→ TASK TO COMPLETE: Please quote every one of the records below word for word, leaving the pictures out of your answer.

[Entries for locating words and elements]
------------------------------------------------------------------------

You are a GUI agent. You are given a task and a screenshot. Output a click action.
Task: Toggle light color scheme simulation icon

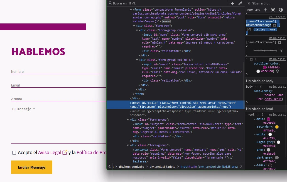[x=273, y=10]
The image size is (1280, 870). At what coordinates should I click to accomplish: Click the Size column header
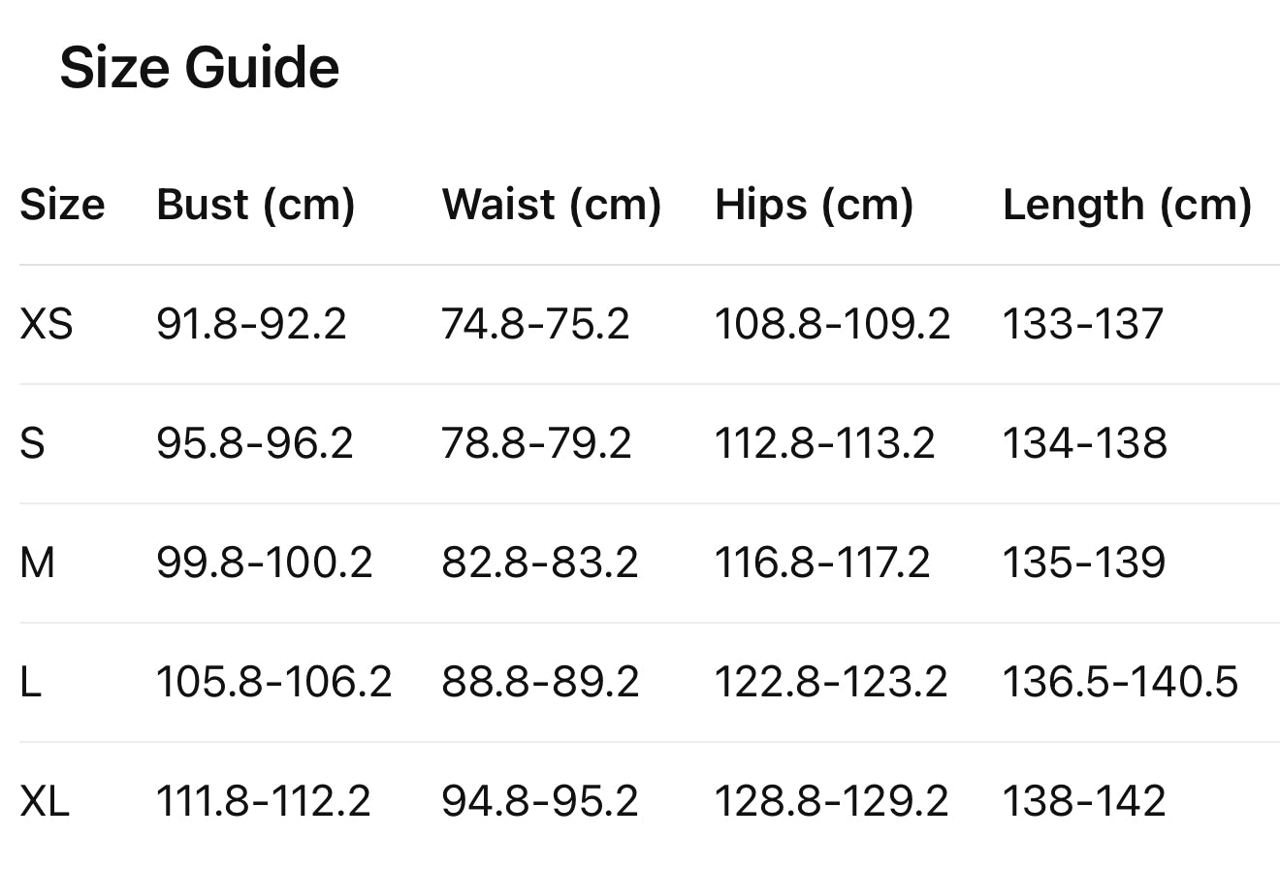click(x=62, y=205)
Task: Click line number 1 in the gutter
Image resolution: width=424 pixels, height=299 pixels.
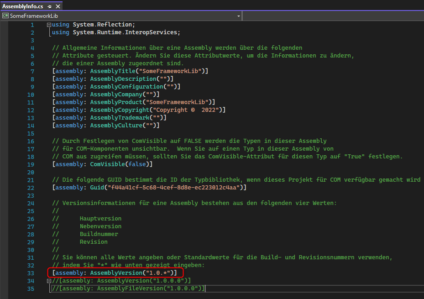Action: point(33,24)
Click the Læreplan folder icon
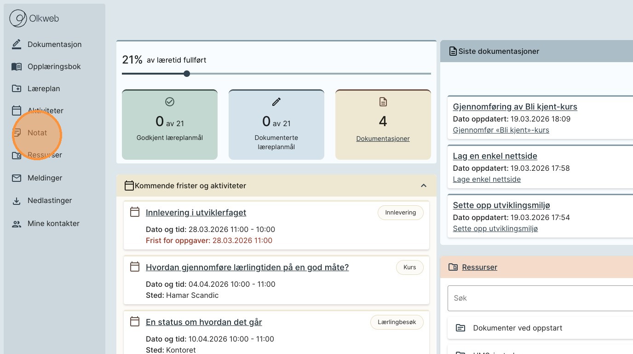The width and height of the screenshot is (633, 354). (x=17, y=89)
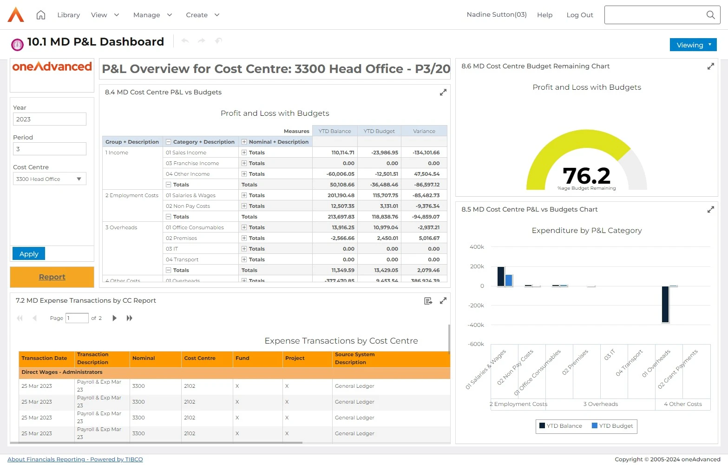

------------------------------------------------------------------------

→ FINAL ANSWER:
You are a GUI agent. You are given a task and a screenshot. Output a click action.
Task: Toggle light color scheme simulation icon

[x=273, y=10]
The image size is (1280, 870). At what coordinates should I click to accomplish: Click the Size column header
click(x=62, y=205)
Task: Click line number 1 in the gutter
Image resolution: width=424 pixels, height=299 pixels.
Action: point(33,24)
Click the Læreplan folder icon
The width and height of the screenshot is (633, 354). (x=17, y=89)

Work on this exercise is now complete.